Lawrence Livermore National Laboratory



Photo of William H. Goldstein

William Goldstein

Director of Lawrence Livermore National Laboratory

Important Progress on a Scientific Grand Challenge

Among the great scientific grand challenges is achieving fusion ignition in the laboratory. Realizing this long-term goal will help us understand the power source of the Sun and stars, enhance our understanding of the physics of nuclear weapons, and allow us to explore the potential of fusion as a source of clean, plentiful energy.

Livermore scientists made substantial progress toward ignition during the three-year-long National Ignition Campaign (NIC), which ended in 2012. NIC experiments were highly successful in establishing the National Ignition Facility (NIF) as an experimental laser system with unprecedented energy, precision, flexibility, and reliability. During NIC, Livermore researchers, working with colleagues from universities, other national laboratories, and our industrial partners, installed diagnostics, established target fabrication capabilities, and developed experimental platforms. The experiments achieved physics regimes of extreme temperature, pressure, and density never before observed in the laboratory and impossible to duplicate elsewhere. In the process, they generated a large set of quality data on high-compression fuel capsule implosions.

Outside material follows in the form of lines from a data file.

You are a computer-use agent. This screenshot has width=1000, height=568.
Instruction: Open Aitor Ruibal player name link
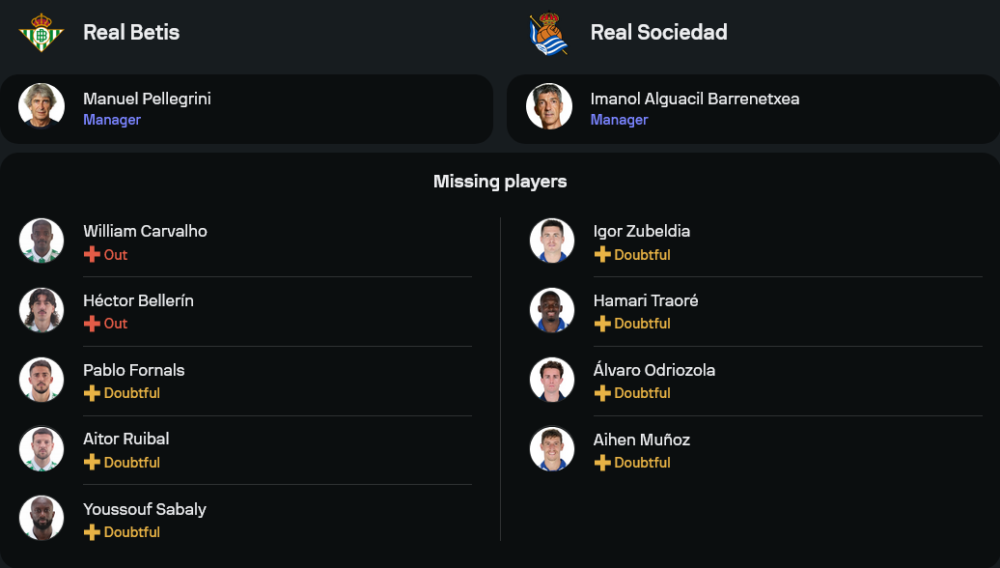[126, 439]
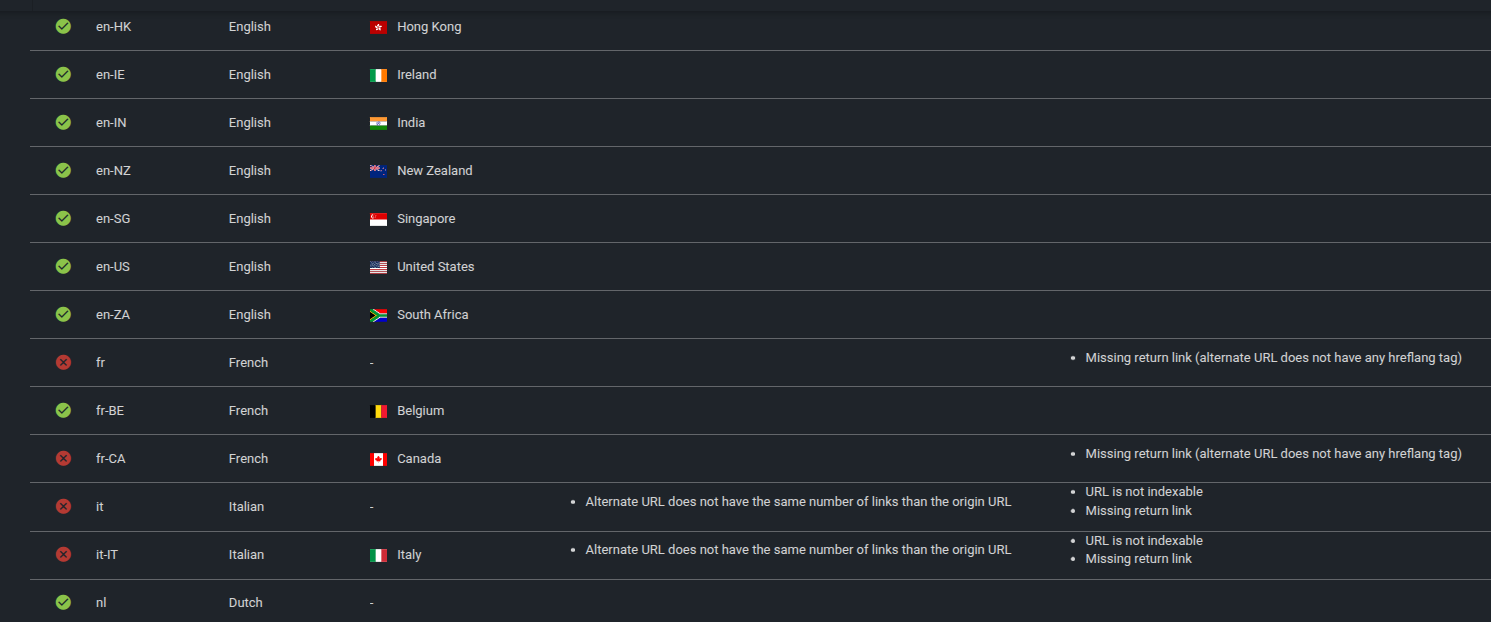Click the red error icon for fr-CA
This screenshot has width=1491, height=622.
pyautogui.click(x=63, y=459)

NIC experiments gave us an appreciation of the physics that remains to be explored and understood for ignition to be achieved. We also observed, as often occurs when scientists tackle a grand challenge, that nature can surprise us when we reach beyond the known landscape of scientific knowledge.

As the article A Significant Achievement on the Path to Ignition describes, recent efforts at NIF have focused on a new experimental ignition design that lowers the maximum compression of the capsule containing deuterium and tritium fuel. The lower compression is the result of modifying and simplifying NIF’s laser pulse to suppress instabilities that can dampen fusion reactions. These so-called high-foot experiments, named for a characteristic of the new laser pulse, are designed to systematically explore the boundaries of our understanding of fuel compression, with an eye toward establishing clear milestones on the path to ignition.

High-foot experiments have been tremendously successful. Since September 2013, they have increased the yield of fusion neutrons by more than a factor of 10 over previous experiments. In particular, the experiments have demonstrated a significant amount of alpha heating, which is the critical physical process for reaching ignition.

Data from the high-foot experiments are helping us determine the accuracy of supercomputer simulations of inertial confinement fusion implosions. The results have also provided insights into the models we use for stockpile stewardship, leading to new areas of inquiry and improving our confidence in those models.

The high-foot campaign has demonstrated the ability of the Laboratory’s scientific staff to explore new ways of thinking about a problem and to work together to make progress on very difficult challenges. The outstanding experimental results have also engaged and expanded the community of scientists interested in exploring the compelling science of ignition on NIF. I anticipate additional progress in the months and years ahead on our path to ignition, as we probe nature to reveal its deepest secrets.